FRESNO, Calif. (KMJ/KFSN) — Central Valley fields are the “Breadbasket of the World,” but for farmworker Xochilt Nuñez, they are filled with a new reality: Fears about the Trump administration’s immigration crackdown.
Speaking in Spanish, Nuñez told Action News that many workers simply are not showing up to harvest the food that feeds the world.
Those who do, send someone ahead to look for authorities before showing up themselves.
Nuñez’s fear extended to the federal courthouse in Fresno on Monday, where plans for a protest were apparently scrapped over fears about federal officials being so close by.
“We’ve now seen two instances here of just widespread illegality and violations,” attorney Ajay Krishnan said.
He is part of a legal team taking the fight inside the courthouse.
The ACLU has sued the government. Homeland Security Secretary Kristi Noem’s name is listed as a plaintiff.
The attorneys say the government’s raids, like Operation Return to Sender in January, “tore families apart and terrorized the community.”
They say it “violated the law.”
“The purpose of the motion is to make sure that there aren’t further legal violations during the course of the case,” Krishnan said.
The government pushed back in a courtroom closed to cameras. Attorneys from Washington disputed the facts and said the case was “moot.”

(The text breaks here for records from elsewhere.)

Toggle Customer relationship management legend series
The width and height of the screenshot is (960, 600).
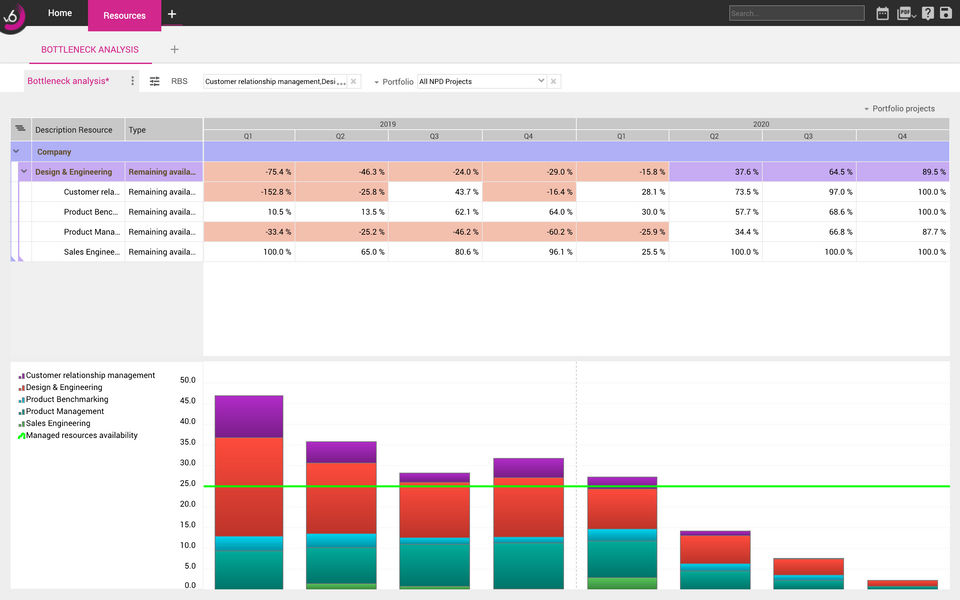[90, 376]
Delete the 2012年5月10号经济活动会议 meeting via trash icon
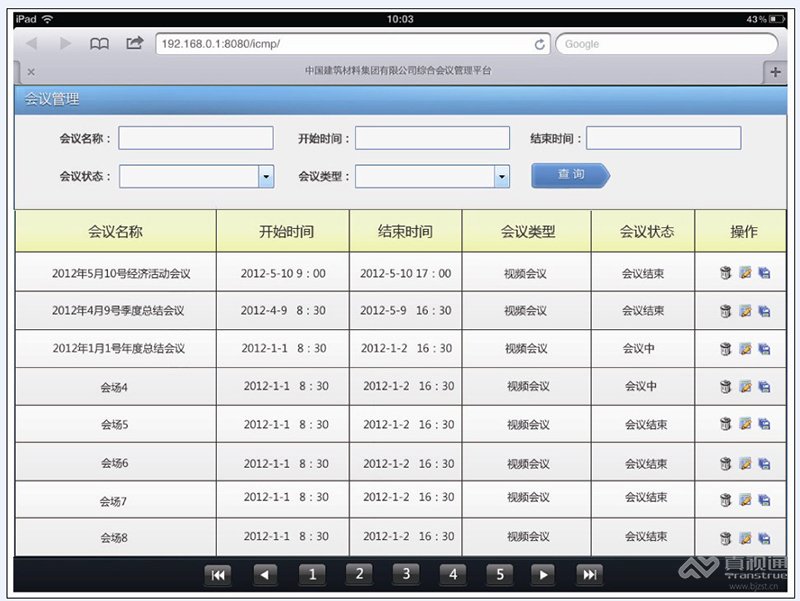 (x=726, y=273)
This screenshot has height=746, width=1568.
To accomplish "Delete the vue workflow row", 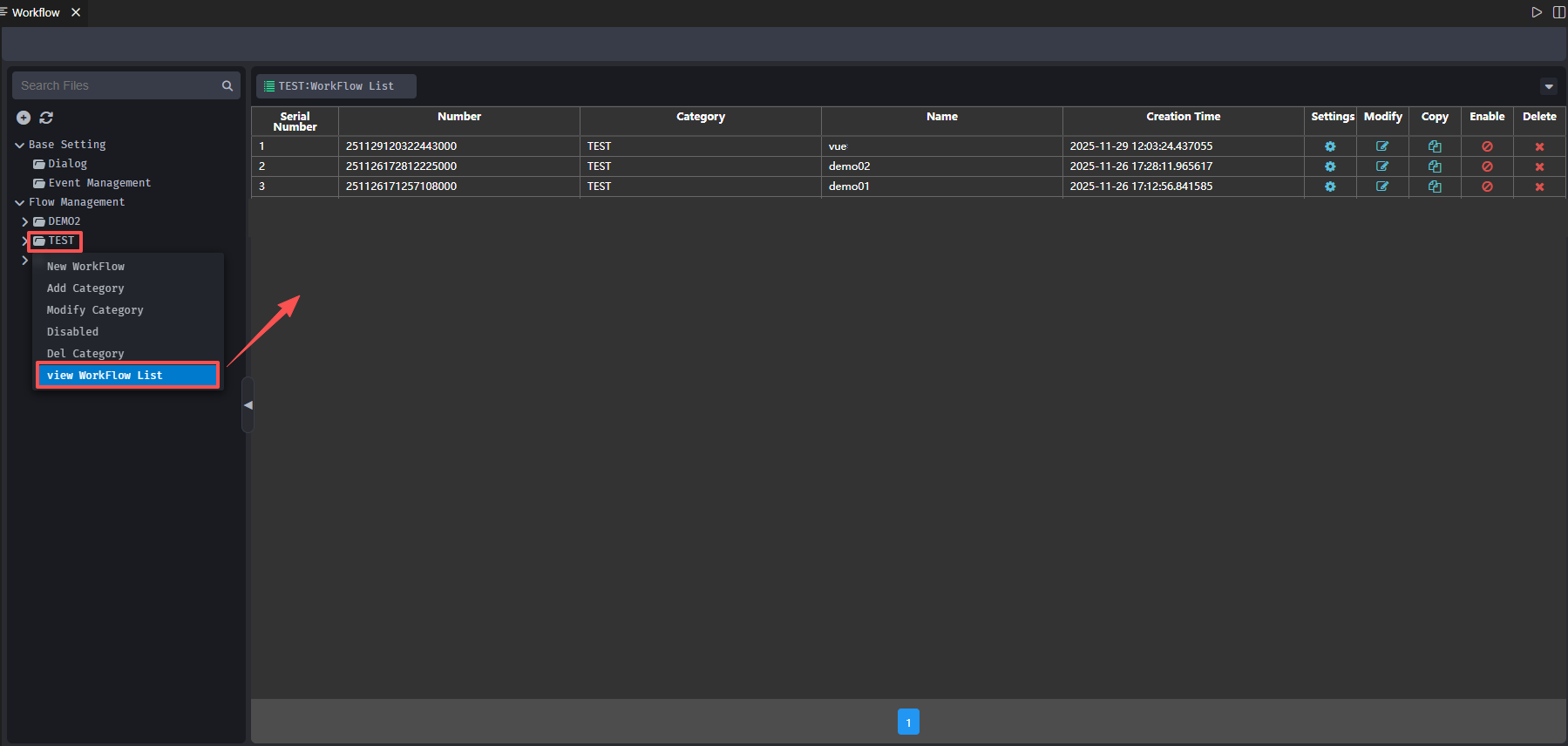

However, the judge signaled that it would proceed.
“It looks quite clear that they were just going around and rounding up brown people,” Krishnan said. “That seems to be what they were doing.”
The government claims immigration agents are already being retrained to conduct enforcement without profiling.
With a courtroom full of farm workers, the attorneys said other changes would burden the government.
Nuñez and her colleagues are now left waiting, still in fear, as the legal fight continues. Meanwhile, out in the fields, crops are starting to die.
The judge signaled a decision could come on Tuesday, the president’s 100th day in office, and it could impact how the president conducts immigration enforcement.